There's currently no cure for any form of muscular dystrophy. Research into gene therapy may eventually provide treatment to stop the progression of some types of muscular dystrophy. Current treatment is designed to help prevent or reduce deformities in the joints and the spine and to allow people with MD to remain mobile as long as possible. Treatments may include various types of physical therapy, medications, assistive devices and surgery.

Physical therapy
As muscular dystrophy progresses and muscles weaken, fixations (contractures) can develop in joints. Tendons can shorten, restricting the flexibility and mobility of joints. Contractures are uncomfortable and may affect the joints of your hands, feet, elbows, knees and hips.

One goal of physical therapy is to provide regular range-of-motion exercises to keep your joints as flexible as possible, delaying the progression of contractures, and reducing or delaying curvature of your spine. Using hot baths (hydrotherapy) also can help maintain range of motion in joints.

Medications
In some cases, doctors may prescribe medications to slow the progression and manage signs and symptoms of muscular dystrophy:

• Muscle spasms, stiffness and weakness (myotonia). Medications that may be used to help manage myotonia associated with MD include mexiletine (Mexitil), phenytoin (Dilantin, Phenytek), baclofen (Lioresal), dantrolene (Dantrium) and carbamazepine (Tegretol, Carbatrol).
• Muscle deterioration. The anti-inflammatory corticosteroid medication prednisone may help improve muscle strength and delay the progression of Duchenne's MD. The immunosuppressive drugs cyclosporin and azathioprine also are sometimes prescribed to delay some damage to dying muscle cells.

Assistive devices
Braces can both provide support for weakened muscles of your hands and lower legs and help keep muscles and tendons stretched and flexible, slowing the progression of contractures. Other devices, such as canes, walkers and wheelchairs, can help maintain mobility and independence. If respiratory muscles become weakened, using a ventilator may become necessary.

Surgery
To release the contractures that may develop and that can position joints in painful ways, doctors can perform a tendon release surgery. This may be done to relieve tendons of your hip and knee and on the Achilles tendon at the back of your foot. Surgery may also be needed to correct curvature of the spine.

Other treatments
Because respiratory infections may become a problem in later stages of muscular dystrophy, it's important to be vaccinated for pneumonia and to keep up to date with influenza shots.
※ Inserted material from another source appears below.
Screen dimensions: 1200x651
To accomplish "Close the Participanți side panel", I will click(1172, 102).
For family members of people with muscular dystrophy, coping with the illness involves a major commitment of physical, emotional and financial effort. The disease presents challenges in the classroom, in the home and in all aspects of life.

In dealing with a disease such as muscular dystrophy, support groups can be a valuable part of a wider network of social support that includes health care professionals, family, friends and a place of religious worship.
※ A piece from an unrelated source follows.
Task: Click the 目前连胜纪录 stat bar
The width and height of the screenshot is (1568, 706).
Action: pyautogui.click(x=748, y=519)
Support groups bring together people, family and friends who are coping with the same kind of physical or mental health challenge. Support groups provide a setting in which people can share their common problems and provide ongoing support to one another.

Ask your doctor about self-help groups that may exist in your community. Your local health department, public library, telephone book and the Internet also may be good sources to locate a support group in your area.